It

Posted on Sunday 9 July 2006

Sometimes, it leaves me alone for days at a time. I would like to believe that I can keep it at bay by leaving my mind blank, but I know that it is most likely out of my control because once it comes to haunt me, try as I might, I cannot think it or will it away. I serve at its pleasure.

What is ‘it’? ‘It’ is this feeling of loneliness that is at once both empty and heavy. It sits right in my chest as a constant reminder - as if loneliness is a physical ailment. If I try to ignore it, it rises to my throat and chokes me for attention. Acknowledging it provides a temporary abatement, but it seems to feed off my attention and thus, it grows larger with every passing thought.

If I’m lucky, it leaves me be after a few days. If it is feeling sadistic, it says for weeks, months at a time, growing larger and larger until it can reach the light dimmer in my brain. Like all mythical evils, it prefers the dark - and so, I live in its darkness.

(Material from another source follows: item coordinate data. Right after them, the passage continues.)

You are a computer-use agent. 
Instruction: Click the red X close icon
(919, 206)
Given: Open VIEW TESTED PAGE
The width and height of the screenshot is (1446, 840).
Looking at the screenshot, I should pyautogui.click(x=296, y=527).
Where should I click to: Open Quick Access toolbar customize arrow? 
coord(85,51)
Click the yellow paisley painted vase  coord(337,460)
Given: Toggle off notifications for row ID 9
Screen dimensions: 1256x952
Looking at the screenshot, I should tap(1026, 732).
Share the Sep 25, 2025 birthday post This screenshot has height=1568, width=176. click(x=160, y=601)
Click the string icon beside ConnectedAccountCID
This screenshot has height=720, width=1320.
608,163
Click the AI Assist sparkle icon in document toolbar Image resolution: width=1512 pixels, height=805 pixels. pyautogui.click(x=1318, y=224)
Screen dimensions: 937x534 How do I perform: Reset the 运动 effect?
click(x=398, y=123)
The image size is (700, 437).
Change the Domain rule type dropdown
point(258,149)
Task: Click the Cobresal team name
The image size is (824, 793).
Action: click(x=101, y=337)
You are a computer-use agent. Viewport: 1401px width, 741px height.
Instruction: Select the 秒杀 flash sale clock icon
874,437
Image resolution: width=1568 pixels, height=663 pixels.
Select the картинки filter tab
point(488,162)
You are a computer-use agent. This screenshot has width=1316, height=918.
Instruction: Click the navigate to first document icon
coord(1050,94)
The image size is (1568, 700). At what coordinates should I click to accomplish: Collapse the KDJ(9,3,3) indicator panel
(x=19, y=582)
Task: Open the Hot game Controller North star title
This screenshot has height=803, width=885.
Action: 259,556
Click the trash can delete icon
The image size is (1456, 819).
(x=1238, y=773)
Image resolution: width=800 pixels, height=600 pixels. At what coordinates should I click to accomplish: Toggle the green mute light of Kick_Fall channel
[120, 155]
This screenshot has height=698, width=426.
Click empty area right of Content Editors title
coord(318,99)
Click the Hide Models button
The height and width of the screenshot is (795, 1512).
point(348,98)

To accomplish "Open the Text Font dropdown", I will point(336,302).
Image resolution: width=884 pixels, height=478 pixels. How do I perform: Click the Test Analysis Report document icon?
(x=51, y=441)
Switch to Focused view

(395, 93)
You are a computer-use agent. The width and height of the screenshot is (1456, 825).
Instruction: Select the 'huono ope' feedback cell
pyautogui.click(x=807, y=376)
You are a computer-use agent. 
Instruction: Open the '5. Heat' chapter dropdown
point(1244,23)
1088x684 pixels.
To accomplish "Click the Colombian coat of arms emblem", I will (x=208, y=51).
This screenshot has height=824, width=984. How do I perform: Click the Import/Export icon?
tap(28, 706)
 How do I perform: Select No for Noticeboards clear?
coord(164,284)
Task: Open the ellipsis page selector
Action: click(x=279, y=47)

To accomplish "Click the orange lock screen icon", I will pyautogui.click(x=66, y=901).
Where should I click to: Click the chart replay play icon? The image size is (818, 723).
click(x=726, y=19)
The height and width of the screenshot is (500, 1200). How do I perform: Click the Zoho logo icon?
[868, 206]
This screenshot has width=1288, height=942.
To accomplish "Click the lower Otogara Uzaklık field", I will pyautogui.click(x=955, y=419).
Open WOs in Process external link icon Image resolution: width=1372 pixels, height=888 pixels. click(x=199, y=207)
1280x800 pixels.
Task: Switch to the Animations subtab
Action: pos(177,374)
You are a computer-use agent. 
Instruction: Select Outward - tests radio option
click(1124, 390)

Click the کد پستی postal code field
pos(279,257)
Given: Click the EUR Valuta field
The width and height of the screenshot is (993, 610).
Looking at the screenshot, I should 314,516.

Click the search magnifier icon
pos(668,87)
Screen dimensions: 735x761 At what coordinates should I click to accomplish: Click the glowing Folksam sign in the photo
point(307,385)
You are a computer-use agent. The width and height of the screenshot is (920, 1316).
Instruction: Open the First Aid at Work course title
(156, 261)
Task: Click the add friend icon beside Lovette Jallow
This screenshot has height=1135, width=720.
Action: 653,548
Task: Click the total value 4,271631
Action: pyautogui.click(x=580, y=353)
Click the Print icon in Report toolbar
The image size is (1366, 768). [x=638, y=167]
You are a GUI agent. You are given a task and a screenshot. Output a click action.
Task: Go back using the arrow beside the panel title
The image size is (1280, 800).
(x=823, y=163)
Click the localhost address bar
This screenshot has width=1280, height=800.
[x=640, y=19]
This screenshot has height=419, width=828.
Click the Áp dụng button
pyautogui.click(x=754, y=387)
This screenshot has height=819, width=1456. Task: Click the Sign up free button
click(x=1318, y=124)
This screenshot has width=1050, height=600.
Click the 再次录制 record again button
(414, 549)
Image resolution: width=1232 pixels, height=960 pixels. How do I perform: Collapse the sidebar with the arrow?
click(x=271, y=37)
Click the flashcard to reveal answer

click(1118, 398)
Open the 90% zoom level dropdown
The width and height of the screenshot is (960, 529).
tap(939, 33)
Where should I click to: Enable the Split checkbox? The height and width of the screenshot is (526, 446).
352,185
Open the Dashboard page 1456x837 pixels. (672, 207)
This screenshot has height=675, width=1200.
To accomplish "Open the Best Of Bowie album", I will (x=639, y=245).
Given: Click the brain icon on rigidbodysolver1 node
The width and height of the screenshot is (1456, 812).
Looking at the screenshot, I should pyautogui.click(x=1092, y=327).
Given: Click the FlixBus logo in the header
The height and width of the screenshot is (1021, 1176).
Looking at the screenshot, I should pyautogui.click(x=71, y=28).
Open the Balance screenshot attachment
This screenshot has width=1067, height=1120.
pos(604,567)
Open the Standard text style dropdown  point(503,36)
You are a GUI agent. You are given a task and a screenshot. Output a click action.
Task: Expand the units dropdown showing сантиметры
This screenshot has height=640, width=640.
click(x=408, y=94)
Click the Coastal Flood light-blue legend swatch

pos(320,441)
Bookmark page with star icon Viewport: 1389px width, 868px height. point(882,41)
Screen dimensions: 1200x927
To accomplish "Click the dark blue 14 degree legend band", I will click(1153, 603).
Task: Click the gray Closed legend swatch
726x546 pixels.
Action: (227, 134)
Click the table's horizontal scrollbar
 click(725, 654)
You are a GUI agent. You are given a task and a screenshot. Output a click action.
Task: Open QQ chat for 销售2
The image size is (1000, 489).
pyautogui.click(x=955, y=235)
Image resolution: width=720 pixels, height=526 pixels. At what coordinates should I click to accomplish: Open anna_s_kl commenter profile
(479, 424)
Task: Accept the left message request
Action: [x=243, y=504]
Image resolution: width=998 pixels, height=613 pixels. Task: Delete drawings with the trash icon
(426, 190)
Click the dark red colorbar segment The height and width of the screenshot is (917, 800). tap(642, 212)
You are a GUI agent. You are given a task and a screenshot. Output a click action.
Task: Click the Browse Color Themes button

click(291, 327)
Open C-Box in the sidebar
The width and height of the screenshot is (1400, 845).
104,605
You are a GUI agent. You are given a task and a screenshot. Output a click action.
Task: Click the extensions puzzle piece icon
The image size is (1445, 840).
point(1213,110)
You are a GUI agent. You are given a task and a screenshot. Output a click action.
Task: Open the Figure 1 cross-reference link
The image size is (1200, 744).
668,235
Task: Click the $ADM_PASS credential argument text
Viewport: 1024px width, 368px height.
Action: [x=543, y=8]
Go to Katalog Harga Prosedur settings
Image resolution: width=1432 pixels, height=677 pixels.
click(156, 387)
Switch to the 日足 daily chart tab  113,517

My struggle is no longer to fight its existence, but to figure out if it is real of the result of deluded thoughts. The heavy emptiness certainly feels real enough for me to believe in its message - ‘you are completely and utterly alone’. However, I have also learned that depression has a way of mutating your thoughts to a point of desperate hopelessness. So what came first? Is it the loneliness that drove me to darkness? Or is it the depression that seeks to destroy me with this constant reminder?